Goal of the exercise — Copy out the lines of the records below, and only those lines, from the one with "Sobre nosotros (332, 2216)" through the one with "Paraíso/SP (364, 725)", exactly as they appear.

Stored data —

============================================================

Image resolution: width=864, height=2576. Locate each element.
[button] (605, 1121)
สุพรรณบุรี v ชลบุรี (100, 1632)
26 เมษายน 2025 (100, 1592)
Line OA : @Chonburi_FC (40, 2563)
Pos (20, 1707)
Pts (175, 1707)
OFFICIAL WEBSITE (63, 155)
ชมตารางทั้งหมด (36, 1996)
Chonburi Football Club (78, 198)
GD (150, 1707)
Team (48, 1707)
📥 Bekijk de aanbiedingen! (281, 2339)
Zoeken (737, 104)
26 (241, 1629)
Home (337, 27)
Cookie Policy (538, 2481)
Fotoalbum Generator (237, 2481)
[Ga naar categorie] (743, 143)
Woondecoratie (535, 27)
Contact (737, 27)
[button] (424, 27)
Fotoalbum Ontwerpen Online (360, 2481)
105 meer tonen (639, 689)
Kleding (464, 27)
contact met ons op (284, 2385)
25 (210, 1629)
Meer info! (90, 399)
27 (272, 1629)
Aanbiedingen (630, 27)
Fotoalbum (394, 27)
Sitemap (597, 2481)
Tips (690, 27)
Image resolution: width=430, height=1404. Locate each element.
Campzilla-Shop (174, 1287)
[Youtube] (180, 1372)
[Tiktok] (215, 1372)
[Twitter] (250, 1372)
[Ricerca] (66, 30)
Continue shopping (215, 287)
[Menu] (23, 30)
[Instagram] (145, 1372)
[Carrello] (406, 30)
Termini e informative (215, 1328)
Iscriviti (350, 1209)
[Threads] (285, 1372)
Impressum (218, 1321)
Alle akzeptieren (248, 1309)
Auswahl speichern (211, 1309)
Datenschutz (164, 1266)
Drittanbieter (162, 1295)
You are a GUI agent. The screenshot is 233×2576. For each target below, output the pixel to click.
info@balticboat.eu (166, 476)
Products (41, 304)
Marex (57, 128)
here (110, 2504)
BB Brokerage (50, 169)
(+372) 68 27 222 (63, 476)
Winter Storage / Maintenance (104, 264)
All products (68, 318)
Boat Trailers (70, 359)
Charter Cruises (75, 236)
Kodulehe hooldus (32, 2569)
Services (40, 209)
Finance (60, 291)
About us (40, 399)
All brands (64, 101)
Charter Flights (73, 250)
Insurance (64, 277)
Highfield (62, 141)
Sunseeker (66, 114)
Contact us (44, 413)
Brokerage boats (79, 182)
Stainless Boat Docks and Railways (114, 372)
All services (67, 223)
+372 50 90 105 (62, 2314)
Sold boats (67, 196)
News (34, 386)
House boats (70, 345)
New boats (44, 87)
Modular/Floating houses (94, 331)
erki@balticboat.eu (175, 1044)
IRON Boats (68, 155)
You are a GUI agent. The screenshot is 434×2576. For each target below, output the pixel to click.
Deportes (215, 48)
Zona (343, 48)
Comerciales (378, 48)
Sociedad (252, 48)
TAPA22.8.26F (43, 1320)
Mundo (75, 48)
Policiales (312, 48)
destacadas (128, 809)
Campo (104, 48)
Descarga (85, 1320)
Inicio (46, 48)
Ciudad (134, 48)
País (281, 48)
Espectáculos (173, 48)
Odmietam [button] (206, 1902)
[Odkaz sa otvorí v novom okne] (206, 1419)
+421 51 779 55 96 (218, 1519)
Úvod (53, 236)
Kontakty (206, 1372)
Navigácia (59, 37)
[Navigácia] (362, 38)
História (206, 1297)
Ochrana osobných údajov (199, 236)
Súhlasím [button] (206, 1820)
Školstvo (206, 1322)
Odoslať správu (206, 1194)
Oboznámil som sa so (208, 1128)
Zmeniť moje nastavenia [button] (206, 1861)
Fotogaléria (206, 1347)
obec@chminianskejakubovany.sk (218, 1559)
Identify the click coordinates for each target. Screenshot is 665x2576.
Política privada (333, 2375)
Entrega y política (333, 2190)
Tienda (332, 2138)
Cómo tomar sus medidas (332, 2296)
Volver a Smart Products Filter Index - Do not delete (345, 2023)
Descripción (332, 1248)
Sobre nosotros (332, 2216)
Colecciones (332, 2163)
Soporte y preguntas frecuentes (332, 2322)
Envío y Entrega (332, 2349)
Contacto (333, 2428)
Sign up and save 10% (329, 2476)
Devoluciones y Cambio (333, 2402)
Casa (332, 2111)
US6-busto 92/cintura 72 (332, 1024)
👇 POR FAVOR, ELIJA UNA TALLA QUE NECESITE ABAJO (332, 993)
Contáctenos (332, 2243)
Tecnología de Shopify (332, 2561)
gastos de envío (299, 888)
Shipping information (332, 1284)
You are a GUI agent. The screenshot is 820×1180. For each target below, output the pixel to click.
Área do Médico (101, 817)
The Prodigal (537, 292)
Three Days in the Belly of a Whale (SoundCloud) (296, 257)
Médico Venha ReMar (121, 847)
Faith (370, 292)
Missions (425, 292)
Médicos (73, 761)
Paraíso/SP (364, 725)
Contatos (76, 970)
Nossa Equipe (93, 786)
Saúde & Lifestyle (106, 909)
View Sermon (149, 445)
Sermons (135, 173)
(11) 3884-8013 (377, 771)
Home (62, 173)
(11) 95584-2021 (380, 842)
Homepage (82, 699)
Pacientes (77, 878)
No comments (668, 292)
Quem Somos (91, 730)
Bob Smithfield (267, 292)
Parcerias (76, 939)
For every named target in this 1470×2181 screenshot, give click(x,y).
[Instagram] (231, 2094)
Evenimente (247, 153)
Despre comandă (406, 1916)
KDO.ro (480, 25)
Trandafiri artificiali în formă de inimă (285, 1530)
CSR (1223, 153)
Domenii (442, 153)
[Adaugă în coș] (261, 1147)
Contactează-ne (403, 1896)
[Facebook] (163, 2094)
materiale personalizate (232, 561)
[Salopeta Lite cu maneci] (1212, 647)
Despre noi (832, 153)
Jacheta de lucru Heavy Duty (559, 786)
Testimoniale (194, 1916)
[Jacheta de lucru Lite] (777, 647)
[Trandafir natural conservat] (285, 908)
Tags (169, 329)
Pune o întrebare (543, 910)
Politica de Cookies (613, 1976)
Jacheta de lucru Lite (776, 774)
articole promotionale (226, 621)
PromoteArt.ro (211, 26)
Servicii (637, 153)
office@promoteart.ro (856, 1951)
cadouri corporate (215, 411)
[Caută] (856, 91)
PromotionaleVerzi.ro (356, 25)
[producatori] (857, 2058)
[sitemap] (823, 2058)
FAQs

============================================================

Expected output —
Sobre nosotros (332, 2216)
Colecciones (332, 2163)
Soporte y preguntas frecuentes (332, 2322)
Envío y Entrega (332, 2349)
Contacto (333, 2428)
Sign up and save 10% (329, 2476)
Devoluciones y Cambio (333, 2402)
Casa (332, 2111)
US6-busto 92/cintura 72 (332, 1024)
👇 POR FAVOR, ELIJA UNA TALLA QUE NECESITE ABAJO (332, 993)
Contáctenos (332, 2243)
Tecnología de Shopify (332, 2561)
gastos de envío (299, 888)
Shipping information (332, 1284)
You are a GUI agent. The screenshot is 820×1180. For each target below, output the pixel to click.
Área do Médico (101, 817)
The Prodigal (537, 292)
Three Days in the Belly of a Whale (SoundCloud) (296, 257)
Médico Venha ReMar (121, 847)
Faith (370, 292)
Missions (425, 292)
Médicos (73, 761)
Paraíso/SP (364, 725)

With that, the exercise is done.